文档摘录
........

我们举个例子,对于Random Access Iterator如果要向前移动n次,由于定义了相关的操作符,可以直接操作

template<typename Iter>
void advance_helper(Iter p, int n, random_access_iterator_tag) {
    p += n;
}

而对于Forward Iterator则只能往前走n

template<typename Iter>
void advance_helper(Iter p, int n, forward_iterator_tag) {
    if (0 < n) {
        while (n−−) ++p;
    } else if (n < 0) {
        while (n++) −−p;
    }
}

那么我们可以统一定义一个advance,根据不同的tag,调用对应的方法。

template<typename Iter>
void advance(Iter p, int n) // use the optimal algorithm {
    advance_helper(p, n, typename iterator_traits<Iter>::iterator_category{});
}

除了iterator_category,所有和Iterator相关的属性都定义在https://en.cppreference.com/w/cpp/iterator/iterator_traits里面。

........

(摘自某合集的记录)
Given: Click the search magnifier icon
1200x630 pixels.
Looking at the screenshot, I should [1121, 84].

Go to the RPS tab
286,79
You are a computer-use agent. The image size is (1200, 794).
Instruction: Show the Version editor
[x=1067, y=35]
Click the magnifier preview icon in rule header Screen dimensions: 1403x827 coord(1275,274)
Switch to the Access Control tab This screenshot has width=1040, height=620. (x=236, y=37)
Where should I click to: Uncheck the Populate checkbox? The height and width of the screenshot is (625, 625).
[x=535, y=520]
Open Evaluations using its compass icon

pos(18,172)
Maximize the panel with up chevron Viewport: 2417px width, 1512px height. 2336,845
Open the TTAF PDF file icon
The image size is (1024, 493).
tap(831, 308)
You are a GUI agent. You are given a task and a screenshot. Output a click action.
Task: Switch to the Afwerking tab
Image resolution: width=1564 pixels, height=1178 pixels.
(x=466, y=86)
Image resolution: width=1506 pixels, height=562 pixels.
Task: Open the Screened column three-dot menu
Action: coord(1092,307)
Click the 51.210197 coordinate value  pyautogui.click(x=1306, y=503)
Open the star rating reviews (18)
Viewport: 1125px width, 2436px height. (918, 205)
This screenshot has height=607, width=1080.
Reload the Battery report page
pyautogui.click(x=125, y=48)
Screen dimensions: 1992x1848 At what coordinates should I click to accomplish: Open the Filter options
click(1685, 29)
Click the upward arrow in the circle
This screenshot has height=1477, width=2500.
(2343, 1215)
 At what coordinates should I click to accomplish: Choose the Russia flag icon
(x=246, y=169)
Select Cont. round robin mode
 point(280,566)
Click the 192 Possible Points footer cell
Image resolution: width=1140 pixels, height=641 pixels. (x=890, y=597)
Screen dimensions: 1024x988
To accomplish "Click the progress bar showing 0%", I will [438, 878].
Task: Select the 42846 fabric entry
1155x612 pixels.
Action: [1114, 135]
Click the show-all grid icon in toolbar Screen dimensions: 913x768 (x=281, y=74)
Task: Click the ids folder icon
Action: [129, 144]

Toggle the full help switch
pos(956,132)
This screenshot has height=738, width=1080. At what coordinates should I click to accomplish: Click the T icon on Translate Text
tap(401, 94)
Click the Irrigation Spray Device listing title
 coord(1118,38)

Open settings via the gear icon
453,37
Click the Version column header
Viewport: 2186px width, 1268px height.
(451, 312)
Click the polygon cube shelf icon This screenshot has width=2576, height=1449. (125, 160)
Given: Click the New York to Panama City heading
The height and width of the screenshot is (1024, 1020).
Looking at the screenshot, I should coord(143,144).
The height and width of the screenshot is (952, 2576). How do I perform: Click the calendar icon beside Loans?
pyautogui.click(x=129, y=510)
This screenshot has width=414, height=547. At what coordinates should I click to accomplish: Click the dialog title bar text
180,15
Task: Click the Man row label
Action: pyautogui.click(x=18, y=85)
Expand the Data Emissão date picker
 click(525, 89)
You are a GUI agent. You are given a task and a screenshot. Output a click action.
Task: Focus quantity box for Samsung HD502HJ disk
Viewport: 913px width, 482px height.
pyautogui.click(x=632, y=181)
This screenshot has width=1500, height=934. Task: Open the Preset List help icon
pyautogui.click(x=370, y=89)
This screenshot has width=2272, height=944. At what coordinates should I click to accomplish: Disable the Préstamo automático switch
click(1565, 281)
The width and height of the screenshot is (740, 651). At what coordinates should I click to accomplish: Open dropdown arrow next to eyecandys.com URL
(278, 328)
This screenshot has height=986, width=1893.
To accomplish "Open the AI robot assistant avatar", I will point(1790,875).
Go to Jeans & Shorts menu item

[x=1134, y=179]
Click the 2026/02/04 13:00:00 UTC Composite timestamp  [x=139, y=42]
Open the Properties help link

........

任务列表
(a) 在讲迭代器标签的文档摘录中,除iterator_category外,所有与Iterator相关的属性定义在哪里?
(b) 请接着讲迭代器标签的文档摘录往下写,从它的最后一句之后续起。
这些记录是独立的资料。

练习答案
(a) 定义在https://en.cppreference.com/w/cpp/iterator/iterator_traits里面。

(b)
template<typename Iter> struct iterator_traits {
    using value_type = typename Iter::value_type;
    using difference_type = typename Iter::difference_type;         // type used by distance, e.g. (iter1 - iter2)
    using pointer = typename Iter::pointer;                         // pointer type
    using reference = typename Iter::reference;                     // reference type
    using iterator_category = typename Iter::iterator_category;     // tag
};

我们可以结合例子来看

Example of custom forward iterator

下面实现了一个MultiRowNum(多行数据 每一行可能有0个或者多个数)的forward iterator,比如对于如下输入

1

2 3

4 5 6

应该输出1,2,3,4,5,6(中间的空行被跳过)。

在这里我们只实现了forward iterator需要的->*++==!=这几个操作符(iterator_categoryforward_iterator_tag)。我们Iterator在迭代过程中,输出的是int。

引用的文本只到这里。